Deep Water Dates - Mid-City is the first in a series of site-
specific installations that makes concrete the repetitive history of flooding in New Orleans neighborhoods.

Eight anodized aluminum plaques with the name and date of a flood event are attached to a utility pole, marking the approximate height at which water flooded that location.
The plaques visually and physically represent flood depths throughout the recorded history in a specific area.

While visiting this busy corner, a viewer can sense the historical span of flooding while physically understanding the flood depths and the gravity of each event in relation to the human scale.

Deep Water Dates demonstrates the necessity for creating proper structures that ensure New Orleans’s future viability. The three centuries of recorded history in our strategically-placed city is packed with flood events that have caused our population strain and recurring devastation.  

Deep Water Dates brings this history into the public eye and points to the constant battle our city has fought with nature for the gain of the nation. Here at the mouth of one of the world's great rivers (only 300 miles shorter than the Nile), our city balances precariously between human desire, corporate interests, and nature's forces.  Our tenuous, and now severely compromised, geography has serious implications for the rest of the nation.

Installations of Deep Water Dates for 2-3 other New Orleans neighborhoods are in the works, as is a plan to travel a version of it to promote awareness.

Three main types of events cause flooding in New Orleans: levee breaches or crevasses, rainstorms, and hurricanes.
Sauve's Crevasse (a levee breach upriver) in 1849 is the first recorded flood that severely affected the newly-growing population in Mid-City, New Orleans. It is also the only flood that rivals Hurricane Katrina in flood depths.

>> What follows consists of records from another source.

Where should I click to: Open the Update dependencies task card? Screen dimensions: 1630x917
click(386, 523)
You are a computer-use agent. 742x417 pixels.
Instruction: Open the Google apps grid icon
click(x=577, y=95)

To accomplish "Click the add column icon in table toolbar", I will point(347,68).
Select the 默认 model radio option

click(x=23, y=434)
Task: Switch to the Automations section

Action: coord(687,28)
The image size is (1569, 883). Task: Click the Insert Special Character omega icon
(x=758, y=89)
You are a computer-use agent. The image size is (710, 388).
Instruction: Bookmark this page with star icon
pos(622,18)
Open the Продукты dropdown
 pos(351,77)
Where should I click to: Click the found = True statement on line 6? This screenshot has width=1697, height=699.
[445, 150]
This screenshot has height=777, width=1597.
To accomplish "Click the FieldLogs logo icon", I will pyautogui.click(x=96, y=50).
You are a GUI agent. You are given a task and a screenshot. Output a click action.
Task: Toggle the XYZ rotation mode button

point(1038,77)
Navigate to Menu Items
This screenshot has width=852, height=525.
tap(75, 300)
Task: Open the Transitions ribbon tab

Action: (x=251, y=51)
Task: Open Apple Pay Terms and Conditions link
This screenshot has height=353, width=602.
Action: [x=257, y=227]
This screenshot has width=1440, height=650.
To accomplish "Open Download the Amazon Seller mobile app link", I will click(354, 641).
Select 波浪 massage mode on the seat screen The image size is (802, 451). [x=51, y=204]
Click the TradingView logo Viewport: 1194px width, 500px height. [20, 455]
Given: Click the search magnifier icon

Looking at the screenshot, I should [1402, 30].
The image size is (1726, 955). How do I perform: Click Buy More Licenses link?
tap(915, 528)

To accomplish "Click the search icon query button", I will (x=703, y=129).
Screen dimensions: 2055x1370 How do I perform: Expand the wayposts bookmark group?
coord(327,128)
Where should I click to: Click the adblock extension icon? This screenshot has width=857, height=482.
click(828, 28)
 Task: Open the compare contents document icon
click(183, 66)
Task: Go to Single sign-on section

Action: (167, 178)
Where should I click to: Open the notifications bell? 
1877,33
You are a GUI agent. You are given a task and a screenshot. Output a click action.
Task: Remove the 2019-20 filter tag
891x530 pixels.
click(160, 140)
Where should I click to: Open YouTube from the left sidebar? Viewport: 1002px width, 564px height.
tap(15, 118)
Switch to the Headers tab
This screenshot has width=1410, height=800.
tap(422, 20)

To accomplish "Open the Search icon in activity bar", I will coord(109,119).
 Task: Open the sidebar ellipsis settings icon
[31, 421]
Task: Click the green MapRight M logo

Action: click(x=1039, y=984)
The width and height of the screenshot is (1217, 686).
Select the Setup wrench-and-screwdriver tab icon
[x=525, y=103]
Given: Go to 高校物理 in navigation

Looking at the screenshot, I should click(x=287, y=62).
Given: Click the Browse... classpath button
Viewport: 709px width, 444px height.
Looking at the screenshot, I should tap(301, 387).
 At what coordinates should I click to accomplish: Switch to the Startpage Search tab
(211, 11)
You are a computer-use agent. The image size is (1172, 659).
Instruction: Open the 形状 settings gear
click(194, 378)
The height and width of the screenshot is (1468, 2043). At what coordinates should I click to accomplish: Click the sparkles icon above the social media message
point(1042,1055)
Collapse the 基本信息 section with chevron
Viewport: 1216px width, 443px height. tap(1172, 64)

On a visit to the Historic New Orleans Collection, I met with the encyclopedic John Magill, who told me a memorable tale about the Bonnet Carre river crevasse of 1871. A giant break in the levee upriver pushed so much water into the lake that the Hagan Avenue levee broke and flooded areas of the city that were populated then, such as Mid-City, for MONTHS. People resigned themselves to living in their flooded homes, on the 2nd stories or on top of furniture. Food and staples were delivered to them by boat. Like Katrina, this flood was also a media sensation, with reporters from all over the nation arriving in droves to chronicle the event.